以下では,本発明の情報処理装置ついて,指定した表示画面上の所定領域に含まれる一又は複数のオブジェクトを選択する実施形態を例に説明を行う。
図1は,本発明の情報処理装置の基本的な機能構成を示したブロック図である。図1に示されるように,本発明の情報処理装置は,タッチパネルディスプレイ10と,制御部20と,記憶部30とを有している。
タッチパネルディスプレイ10は,各種画像データをユーザが視認できる画像として表示し,かつユーザによって表示画面がタッチされた座標を検出可能な構成を有している。具体的に説明すると,タッチパネルディスプレイ10は,画像を表示できる表示部1の前面に,透明材料で形成された座標入力部2を配設して形成されている。表示部1は,例えばLCD(Liquid Crystal Display;液晶ディスプレイ)やOELD(Organic Electro LuminescenceDisplay;有機ELディスプレイ)のような表示装置である。表示部1は,制御部20からの入力信号に応じて,ユーザが情報処理装置を使用するにあたって必要とされる各種情報を静止画や動画として出力表示する。また,座標入力部2は,公知の静電容量方式,電磁誘導方式,赤外線走査方式,抵抗膜方式又は超音波表面弾性波方式などにより,ユーザの手指が接触したことを検知し,その座標情報を得ることができる。表示部1と座標入力部2の位置関係は互いにリンクしており,座標入力部2は,表示部1に表示された表示画面上におけるタッチ位置の座標情報を取得できる。これにより,座標入力部2は,ユーザの指が接触したことを検知し,ユーザの指が接触した表示部1の画面上の座標情報を得ることができる。例えば,座標入力部2は,ユーザが複数点をタッチした場合に,それらの複数点における座標情報を取得可能な,いわゆるマルチタッチに対応している。
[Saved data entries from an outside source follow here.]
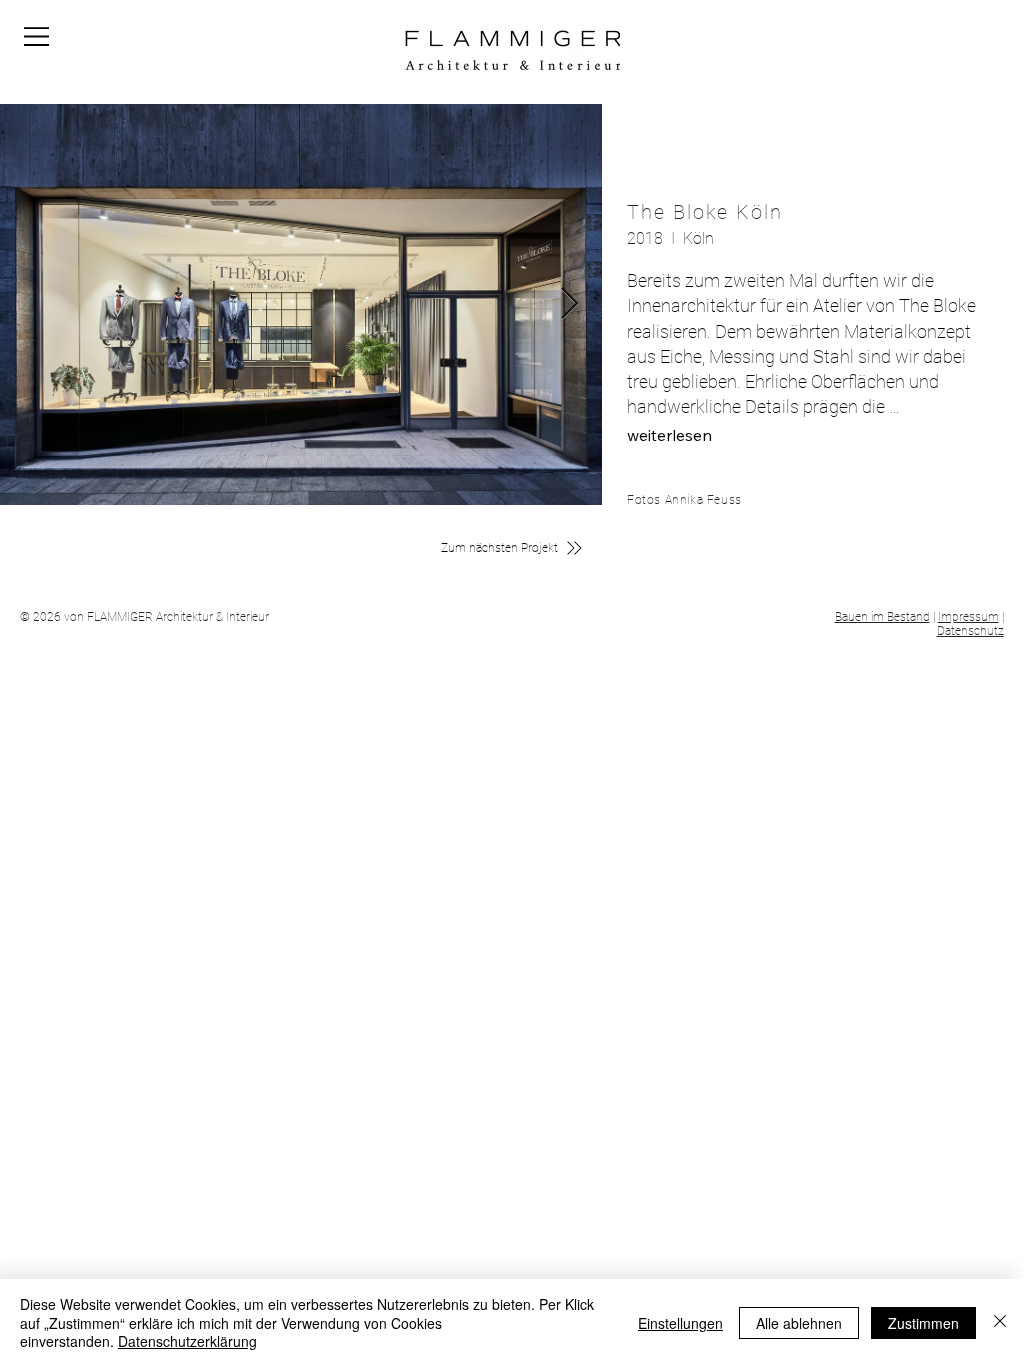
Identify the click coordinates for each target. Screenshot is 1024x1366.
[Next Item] (569, 305)
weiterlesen (669, 435)
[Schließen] (1000, 1322)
本発明による操作手法によれば,ユーザは,表示画面上の広い範囲の領域を片手で容易に指定することができる。このため,本発明の情報処理装置は,比較的大型のタッチパネルディスプレイ10を搭載できる。例えば,タッチパネルディスプレイ10は,10インチ〜75インチ,16インチ〜40インチ,又は20インチ〜38インチのディスプレイであることが好ましい。
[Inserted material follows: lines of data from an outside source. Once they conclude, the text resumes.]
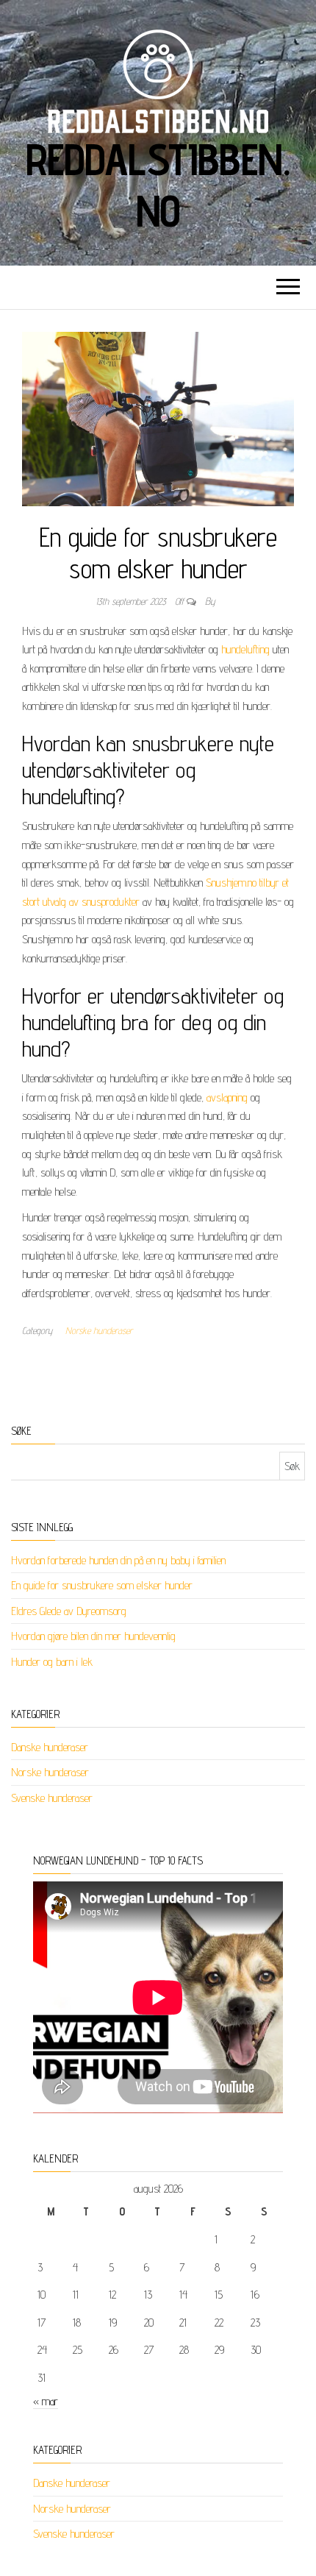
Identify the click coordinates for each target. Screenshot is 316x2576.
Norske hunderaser (98, 1330)
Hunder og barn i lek (52, 1662)
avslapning (227, 1097)
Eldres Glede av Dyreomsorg (68, 1611)
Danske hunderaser (49, 1747)
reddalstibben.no (158, 184)
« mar (45, 2401)
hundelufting (245, 649)
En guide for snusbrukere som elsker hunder (102, 1585)
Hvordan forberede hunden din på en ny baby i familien (118, 1560)
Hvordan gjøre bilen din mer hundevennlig (93, 1636)
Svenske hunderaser (52, 1798)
ただし,本発明において,表示部1と座標入力部2は,両者が一体に構成されたタッチパネルディスプレイとして機能するものに限定されない。例えば,表示部1と座標入力部2は,それぞれ別々のハードウェアとして機能するものであってもよい。この場合,表示部1としては,例えばLCDやOELDのような通常の表示装置を用いればよい。また,座標入力部2は,マウスやタッチタブレットのような表示部1とは別途設けられるポインティングデバイスであってもよい。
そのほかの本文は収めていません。